Labor experts not involved in the talks said Friday that signs point toward an agreement this weekend, rather than a strike.
That, in fact, was the company's tone Friday. Faith Weiner, a Stop & Shop spokeswoman, described Friday's talks as "focused, candid and substantive." "Our goal during these sustained talks is to reach a fair agreement that will allow us to continue to provide good jobs to our associates and serve our customers for many years to come. Both sides have been engaged in good faith negotiations and we are hopeful that there will be an offer union leadership can take back to their members this weekend," Weiner said in a prepared statement Friday.
Jonathan Cutler, a Wesleyan University sociology professor who studies organized labor, said despite the prolonged talks, the company's optimistic comments during the extended negotiations are signs of a pending agreement.
"If Stop & Shop were getting ready for a strike, they'd be barking like crazy," Cutler said.
It's usually clear whether a union will strike: If the rhetoric is hardening, if the union is calling for action or work stoppages, it's likely a strike is in the offing," said Kent Wong, director of the Center for Labor Research and Education at the University of California Los Angeles.
On the other hand, said Wong, who closely followed the massive Southern California grocery strike a few years ago, "if the two sides are still making progress, if the relationship is amicable, if they're still making headway at the bargaining table -- those are indicators that a strike is less likely to occur, although there will be times it can take you off guard." At noon Friday, the Stop & Shop employees began working without a contract after the union locals gave 24-hour notice. The union can cut off talks and call a strike any time. But Petronella and other union officials said there will be no strike until after members vote Sunday.

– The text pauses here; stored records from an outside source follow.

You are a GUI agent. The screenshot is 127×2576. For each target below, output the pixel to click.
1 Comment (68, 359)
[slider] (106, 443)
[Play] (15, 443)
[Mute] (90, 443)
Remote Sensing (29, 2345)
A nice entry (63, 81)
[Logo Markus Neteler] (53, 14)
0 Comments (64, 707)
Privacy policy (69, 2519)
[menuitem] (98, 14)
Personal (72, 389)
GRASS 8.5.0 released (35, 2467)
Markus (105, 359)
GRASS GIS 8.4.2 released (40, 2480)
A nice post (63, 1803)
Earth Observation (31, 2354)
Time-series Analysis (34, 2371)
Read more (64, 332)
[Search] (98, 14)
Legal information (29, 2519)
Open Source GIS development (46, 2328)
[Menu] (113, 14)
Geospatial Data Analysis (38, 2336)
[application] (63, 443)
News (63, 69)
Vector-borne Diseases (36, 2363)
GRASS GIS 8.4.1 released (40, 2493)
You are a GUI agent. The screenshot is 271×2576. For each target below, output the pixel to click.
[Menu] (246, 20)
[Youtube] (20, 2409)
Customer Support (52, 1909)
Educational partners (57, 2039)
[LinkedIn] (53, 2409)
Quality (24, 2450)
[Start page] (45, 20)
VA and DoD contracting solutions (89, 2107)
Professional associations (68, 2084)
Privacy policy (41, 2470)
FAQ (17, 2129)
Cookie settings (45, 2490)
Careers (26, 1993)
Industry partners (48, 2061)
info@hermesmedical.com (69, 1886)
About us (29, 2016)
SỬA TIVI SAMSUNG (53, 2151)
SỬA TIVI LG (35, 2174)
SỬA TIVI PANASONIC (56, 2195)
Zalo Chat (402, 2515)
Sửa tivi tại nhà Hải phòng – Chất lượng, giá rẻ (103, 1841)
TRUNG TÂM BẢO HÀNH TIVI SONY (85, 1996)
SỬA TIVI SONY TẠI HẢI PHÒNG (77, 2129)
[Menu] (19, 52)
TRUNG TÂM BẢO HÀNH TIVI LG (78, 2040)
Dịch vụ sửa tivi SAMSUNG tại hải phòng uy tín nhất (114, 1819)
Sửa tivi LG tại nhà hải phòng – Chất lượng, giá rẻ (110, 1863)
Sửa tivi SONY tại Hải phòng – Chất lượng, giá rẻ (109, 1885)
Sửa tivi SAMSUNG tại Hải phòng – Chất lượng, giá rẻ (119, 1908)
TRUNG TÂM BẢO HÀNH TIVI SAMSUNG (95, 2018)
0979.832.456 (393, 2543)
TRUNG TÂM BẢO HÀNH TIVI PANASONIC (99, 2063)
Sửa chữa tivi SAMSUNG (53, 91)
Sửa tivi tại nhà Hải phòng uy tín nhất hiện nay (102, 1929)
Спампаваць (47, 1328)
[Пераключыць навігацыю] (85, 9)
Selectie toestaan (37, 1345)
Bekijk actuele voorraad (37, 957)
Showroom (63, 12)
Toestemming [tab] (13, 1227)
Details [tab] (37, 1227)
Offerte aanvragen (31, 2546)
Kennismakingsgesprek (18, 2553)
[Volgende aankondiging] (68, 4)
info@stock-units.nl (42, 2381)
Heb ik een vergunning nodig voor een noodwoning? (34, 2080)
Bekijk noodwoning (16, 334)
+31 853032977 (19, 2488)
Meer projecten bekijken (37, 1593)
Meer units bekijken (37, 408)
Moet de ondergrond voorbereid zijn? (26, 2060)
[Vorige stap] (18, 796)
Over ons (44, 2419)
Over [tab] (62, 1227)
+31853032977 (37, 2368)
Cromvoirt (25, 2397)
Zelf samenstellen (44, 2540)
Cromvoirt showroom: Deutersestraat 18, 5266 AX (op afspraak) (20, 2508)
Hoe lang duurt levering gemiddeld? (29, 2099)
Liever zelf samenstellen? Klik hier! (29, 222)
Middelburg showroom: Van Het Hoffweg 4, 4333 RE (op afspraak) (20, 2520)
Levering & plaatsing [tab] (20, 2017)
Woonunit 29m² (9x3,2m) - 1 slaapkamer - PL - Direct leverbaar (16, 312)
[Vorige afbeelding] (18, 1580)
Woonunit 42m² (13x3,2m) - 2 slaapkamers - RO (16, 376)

Weiner said the company intends to uphold pay and other provisions of the previous contract while negotiations take place.
Local 919, which represents nearly 10,000 Stop & Shop workers, plans to meet at the Bushnell in Hartford at 10 a.m. Sunday.
Local 371 has booked its meeting at the Omni Hotel in New Haven, also at 10 a.m. Sunday. It represents 5,000 Connecticut Stop & Shop employees, most of them meat, deli and seafood workers.
Each local can act independently on the issue of contract agreements and strikes, but traditionally the five have worked in unison.
On Friday, the Connecticut AFL-CIOpledged its support.
"Considering that this company has a large share of the market, there is no reason that the Stop & Shop workers should not receive a good wage increase, health care insurance and a pension," said John Olsen, president of the Connecticut AFL-CIO.